If the field begins with the ENCLOSED BY character, instances of that character are recognized as terminating a field value only if followed by the field or line TERMINATED BY sequence. To avoid ambiguity, occurrences of the ENCLOSED BY character within a field value can be doubled and are interpreted as a single instance of the character. For example, if ENCLOSED BY '"' is specified, quotes are handled as shown here:
"The ""BIG"" boss" -> The "BIG" boss The "BIG" boss -> The "BIG" boss The ""BIG"" boss -> The ""BIG"" boss FIELDS ESCAPED BY controls how to write or read special characters.
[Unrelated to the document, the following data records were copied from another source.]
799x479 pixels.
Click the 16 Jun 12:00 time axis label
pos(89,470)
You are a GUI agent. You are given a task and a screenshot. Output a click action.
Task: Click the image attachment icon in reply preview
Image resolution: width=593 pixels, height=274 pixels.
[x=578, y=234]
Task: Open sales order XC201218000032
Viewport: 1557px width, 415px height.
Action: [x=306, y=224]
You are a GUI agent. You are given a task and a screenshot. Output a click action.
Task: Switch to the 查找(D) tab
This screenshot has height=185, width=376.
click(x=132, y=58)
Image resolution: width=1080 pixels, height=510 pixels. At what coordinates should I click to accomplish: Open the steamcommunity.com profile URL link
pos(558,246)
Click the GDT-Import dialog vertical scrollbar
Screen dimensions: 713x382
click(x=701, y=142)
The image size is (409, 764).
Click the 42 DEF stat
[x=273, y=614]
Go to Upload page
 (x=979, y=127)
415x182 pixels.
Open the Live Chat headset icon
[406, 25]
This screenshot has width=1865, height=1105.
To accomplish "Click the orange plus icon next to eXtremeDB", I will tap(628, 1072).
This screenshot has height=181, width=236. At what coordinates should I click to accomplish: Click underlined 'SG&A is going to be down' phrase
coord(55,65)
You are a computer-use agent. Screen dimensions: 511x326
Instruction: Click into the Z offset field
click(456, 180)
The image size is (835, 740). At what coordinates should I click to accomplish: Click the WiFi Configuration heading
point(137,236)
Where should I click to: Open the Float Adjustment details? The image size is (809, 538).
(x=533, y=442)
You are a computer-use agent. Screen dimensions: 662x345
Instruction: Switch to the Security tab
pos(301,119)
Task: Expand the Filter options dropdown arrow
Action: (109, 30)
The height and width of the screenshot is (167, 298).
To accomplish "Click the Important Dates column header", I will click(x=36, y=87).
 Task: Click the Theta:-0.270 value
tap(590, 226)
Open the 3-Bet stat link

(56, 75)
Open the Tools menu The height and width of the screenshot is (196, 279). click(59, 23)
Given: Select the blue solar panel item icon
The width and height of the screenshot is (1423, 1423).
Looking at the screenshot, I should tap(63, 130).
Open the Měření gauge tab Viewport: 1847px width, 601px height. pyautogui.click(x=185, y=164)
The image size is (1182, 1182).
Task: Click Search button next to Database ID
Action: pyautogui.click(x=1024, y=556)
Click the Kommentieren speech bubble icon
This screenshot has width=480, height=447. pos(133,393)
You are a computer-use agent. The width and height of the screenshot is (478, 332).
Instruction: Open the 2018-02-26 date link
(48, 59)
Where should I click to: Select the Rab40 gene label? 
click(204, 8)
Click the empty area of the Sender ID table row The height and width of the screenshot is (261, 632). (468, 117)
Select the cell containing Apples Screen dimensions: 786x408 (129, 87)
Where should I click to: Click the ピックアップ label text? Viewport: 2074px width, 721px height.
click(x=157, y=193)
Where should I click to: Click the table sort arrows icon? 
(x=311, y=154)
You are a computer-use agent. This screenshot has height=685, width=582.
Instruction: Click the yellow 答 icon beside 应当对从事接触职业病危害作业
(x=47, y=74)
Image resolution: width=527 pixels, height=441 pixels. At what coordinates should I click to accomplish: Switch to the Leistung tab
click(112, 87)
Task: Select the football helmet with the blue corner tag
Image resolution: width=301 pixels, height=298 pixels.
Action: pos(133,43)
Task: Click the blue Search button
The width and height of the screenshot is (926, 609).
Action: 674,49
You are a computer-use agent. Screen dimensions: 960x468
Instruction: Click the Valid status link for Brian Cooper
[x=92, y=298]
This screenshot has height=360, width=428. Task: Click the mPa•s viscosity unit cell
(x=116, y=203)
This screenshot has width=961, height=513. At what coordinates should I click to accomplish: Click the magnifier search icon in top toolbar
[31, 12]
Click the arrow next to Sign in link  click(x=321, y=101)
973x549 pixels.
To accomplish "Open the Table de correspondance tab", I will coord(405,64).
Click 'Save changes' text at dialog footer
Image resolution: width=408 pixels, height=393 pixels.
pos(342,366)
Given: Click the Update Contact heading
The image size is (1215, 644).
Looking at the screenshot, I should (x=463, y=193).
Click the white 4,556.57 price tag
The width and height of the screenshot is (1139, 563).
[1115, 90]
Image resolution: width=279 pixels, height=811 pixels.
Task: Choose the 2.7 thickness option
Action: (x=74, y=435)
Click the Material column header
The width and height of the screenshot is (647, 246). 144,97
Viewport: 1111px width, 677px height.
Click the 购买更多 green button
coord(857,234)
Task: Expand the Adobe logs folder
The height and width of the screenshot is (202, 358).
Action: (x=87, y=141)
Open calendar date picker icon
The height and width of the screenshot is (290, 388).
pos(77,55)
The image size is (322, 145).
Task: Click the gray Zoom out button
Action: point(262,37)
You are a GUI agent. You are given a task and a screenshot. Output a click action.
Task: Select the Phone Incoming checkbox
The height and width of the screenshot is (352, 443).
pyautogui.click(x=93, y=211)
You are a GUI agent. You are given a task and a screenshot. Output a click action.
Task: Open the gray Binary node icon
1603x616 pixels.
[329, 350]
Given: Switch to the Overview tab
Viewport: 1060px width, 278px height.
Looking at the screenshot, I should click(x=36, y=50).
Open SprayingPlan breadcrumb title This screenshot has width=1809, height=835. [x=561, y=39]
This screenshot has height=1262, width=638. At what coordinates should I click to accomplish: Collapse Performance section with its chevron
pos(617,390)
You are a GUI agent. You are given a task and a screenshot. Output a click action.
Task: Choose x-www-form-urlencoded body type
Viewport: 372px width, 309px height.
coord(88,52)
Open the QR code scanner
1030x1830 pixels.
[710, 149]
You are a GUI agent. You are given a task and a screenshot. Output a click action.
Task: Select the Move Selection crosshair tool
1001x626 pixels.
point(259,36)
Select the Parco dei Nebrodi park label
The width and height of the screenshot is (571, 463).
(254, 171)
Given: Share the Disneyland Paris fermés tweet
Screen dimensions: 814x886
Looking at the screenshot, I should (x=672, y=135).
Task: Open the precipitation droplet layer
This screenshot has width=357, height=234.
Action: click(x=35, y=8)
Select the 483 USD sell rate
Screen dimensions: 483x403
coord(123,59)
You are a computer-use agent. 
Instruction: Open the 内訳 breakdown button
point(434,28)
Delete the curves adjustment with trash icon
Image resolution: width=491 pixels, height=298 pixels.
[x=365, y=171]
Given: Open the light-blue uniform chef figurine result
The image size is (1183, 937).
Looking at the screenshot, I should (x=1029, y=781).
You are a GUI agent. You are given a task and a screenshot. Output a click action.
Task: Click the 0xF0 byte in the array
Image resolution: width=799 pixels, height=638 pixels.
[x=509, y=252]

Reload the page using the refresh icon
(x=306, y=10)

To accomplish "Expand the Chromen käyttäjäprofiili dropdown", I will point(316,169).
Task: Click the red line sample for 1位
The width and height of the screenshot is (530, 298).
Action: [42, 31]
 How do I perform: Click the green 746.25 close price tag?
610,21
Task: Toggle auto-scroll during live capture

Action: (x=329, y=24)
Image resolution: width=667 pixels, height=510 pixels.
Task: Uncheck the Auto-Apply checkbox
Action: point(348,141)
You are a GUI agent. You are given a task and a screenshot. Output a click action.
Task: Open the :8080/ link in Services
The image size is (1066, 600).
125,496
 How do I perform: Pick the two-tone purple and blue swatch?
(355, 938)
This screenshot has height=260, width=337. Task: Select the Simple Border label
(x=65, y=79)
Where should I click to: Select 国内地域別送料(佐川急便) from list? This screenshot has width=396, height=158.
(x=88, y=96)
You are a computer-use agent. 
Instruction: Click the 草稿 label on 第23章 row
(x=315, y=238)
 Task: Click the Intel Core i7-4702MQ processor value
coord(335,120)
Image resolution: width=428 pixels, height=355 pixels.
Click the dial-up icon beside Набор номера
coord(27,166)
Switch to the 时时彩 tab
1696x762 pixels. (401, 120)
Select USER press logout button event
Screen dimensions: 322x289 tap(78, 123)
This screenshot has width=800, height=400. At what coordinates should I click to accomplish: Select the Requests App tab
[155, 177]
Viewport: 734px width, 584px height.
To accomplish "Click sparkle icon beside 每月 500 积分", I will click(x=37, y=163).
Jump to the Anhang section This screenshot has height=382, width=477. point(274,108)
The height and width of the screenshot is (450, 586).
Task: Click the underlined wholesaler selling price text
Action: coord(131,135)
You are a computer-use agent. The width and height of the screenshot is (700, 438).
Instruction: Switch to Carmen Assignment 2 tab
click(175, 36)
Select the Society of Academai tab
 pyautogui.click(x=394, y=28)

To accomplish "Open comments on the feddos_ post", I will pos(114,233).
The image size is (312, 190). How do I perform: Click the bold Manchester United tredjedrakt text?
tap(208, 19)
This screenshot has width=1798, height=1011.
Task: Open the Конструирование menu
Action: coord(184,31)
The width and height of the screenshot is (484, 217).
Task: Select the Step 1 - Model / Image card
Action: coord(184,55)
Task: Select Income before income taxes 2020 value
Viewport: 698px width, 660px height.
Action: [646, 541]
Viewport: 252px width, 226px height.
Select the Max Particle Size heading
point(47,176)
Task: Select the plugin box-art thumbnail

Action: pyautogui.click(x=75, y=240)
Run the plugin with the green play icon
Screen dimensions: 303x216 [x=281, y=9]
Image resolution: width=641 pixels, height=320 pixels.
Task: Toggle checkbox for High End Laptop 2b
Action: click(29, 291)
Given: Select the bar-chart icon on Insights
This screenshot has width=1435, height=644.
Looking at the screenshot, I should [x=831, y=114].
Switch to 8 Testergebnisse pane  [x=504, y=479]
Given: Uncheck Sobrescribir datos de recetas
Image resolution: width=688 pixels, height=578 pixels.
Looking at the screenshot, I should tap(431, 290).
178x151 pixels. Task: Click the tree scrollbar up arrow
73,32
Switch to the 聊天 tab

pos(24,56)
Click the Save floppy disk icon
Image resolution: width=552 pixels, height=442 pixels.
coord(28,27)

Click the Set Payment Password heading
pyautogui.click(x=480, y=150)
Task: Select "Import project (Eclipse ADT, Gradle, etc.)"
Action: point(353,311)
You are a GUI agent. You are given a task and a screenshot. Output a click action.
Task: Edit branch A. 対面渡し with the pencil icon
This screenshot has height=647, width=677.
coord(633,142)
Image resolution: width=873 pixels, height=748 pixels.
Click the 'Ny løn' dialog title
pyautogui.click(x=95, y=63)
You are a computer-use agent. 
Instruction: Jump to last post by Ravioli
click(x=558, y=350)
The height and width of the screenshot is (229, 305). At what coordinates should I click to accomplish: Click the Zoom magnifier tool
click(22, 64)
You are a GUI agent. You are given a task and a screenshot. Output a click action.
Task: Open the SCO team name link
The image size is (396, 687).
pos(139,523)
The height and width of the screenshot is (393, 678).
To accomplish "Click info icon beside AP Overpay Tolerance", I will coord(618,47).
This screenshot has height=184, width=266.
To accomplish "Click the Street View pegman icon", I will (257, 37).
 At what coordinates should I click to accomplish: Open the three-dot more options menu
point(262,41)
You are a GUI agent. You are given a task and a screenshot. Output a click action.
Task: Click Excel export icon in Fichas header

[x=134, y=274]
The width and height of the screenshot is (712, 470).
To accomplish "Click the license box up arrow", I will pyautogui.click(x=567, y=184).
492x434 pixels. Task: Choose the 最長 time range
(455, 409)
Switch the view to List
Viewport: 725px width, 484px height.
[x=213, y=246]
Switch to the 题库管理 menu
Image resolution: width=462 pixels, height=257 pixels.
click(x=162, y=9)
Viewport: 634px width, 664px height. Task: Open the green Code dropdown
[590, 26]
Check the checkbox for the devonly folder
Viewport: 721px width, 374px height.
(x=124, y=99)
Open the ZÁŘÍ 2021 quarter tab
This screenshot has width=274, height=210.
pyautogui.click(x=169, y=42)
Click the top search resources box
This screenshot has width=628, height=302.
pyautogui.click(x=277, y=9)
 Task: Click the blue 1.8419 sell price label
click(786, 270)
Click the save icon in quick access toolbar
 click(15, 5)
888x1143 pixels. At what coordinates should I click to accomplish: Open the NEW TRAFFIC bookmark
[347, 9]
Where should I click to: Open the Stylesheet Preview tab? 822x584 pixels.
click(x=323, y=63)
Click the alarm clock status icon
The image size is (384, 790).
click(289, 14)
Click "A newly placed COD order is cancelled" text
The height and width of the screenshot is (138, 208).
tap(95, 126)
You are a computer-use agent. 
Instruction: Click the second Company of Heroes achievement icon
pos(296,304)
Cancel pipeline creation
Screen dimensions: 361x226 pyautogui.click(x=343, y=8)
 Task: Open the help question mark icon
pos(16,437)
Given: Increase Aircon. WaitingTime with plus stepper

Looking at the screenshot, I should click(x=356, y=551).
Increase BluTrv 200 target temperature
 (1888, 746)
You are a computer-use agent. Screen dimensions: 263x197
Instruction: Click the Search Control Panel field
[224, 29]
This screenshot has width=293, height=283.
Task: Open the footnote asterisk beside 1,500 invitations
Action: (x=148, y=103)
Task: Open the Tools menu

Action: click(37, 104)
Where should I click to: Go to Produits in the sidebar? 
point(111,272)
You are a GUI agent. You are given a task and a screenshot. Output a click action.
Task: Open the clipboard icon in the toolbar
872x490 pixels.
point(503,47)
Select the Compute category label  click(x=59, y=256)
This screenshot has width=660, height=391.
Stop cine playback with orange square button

If the FIELDS ESCAPED BY character is not empty, it is used to prefix the following characters on output:
•The FIELDS ESCAPED BY character
•The FIELDS [OPTIONALLY] ENCLOSED BY character
•The first character of the FIELDS TERMINATED BY and LINES TERMINATED BY values
•ASCII 0 (what is actually written following the escape character is ASCII ‘0’, not a zero-valued byte)
If the FIELDS ESCAPED BY character is empty, no characters are escaped and NULL is output as NULL, not \N. It is probably not a good idea to specify an empty escape character, particularly if field values in your data contain any of the characters in the list just given.
For input, if the FIELDS ESCAPED BY character is not empty, occurrences of that character are stripped and the following character is taken literally as part of a field value. The exceptions are an escaped ‘0’ or ‘N’ (for example, \0 or \N if the escape character is ‘\’). These sequences are interpreted as ASCII NUL (a zero-valued byte) and NULL. The rules for NULL handling are described later in this section.
For more information about ‘\’-escape syntax, see Section 9.1, “Literal Values”.
In certain cases, field- and line-handling options interact:
•If LINES TERMINATED BY is an empty string and FIELDS TERMINATED BY is non-empty, lines are also terminated with FIELDS TERMINATED BY.
•If the FIELDS TERMINATED BY and FIELDS ENCLOSED BY values are both empty (''), a fixed-row (non-delimited) format is used. With fixed-row format, no delimiters are used between fields (but you can still have a line terminator). Instead, column values are read and written using a field width wide enough to hold all values in the field. For TINYINT, SMALLINT, MEDIUMINT, INT, and BIGINT, the field widths are 4, 6, 8, 11, and 20, respectively, no matter what the declared display width is.